ExoBrain
AI adoptionresearch and sciencerobotics

AI drives on Mars

For the first time, AI has autonomously planned the navigation route for NASA's Perseverance rover on Mars, marking a significant step towards autonomous exploration of distant celestial bodies.

ExoBrain

1 min read
AI drives on Mars

This image shows NASA’s Perseverance rover’s route during the second of two drives that marked the first time AI has planned navigation on another planet. The magenta line depicts the route generated by Claude, while the orange line shows the path the rover actually took across Jezero Crater’s rim.

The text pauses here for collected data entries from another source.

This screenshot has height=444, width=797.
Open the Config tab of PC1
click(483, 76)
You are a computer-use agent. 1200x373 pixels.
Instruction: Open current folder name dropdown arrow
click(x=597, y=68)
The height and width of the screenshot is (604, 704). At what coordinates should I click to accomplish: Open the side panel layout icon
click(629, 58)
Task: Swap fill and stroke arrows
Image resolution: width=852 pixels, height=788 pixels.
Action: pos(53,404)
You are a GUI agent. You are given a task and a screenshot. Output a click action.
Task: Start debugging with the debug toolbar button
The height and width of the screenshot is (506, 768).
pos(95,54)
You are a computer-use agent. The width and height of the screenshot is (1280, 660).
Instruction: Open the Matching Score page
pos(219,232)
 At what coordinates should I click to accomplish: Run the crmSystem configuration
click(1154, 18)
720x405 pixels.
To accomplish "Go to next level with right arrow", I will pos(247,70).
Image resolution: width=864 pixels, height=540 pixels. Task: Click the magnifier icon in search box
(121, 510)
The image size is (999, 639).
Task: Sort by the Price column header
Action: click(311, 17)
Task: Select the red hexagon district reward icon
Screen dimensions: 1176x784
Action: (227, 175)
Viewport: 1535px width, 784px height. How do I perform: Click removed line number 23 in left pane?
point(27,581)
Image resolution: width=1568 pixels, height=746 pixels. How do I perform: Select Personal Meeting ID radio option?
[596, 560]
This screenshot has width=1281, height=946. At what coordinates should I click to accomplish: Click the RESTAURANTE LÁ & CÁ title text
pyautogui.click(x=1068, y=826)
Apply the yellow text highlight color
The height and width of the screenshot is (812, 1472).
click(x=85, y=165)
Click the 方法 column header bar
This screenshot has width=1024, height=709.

For 28 years, human “drivers” at JPL have manually plotted every metre of Mars rover travel, analysing terrain data and sketching waypoints no more than 100 metres apart to avoid hazards. This time, Claude analysed high-resolution orbital imagery from NASA’s Mars Reconnaissance Orbiter, identified bedrock, boulder fields and sand ripples, then generated a continuous safe path. The rover drove 246 metres that day, with engineers verifying over 500,000 telemetry variables through a digital twin before sending commands across the 225 million kilometres to Mars.

Mars is just the beginning. When missions venture to Europa or Titan, where communication delays stretch to hours, AI won’t just plan the route. It will have to drive.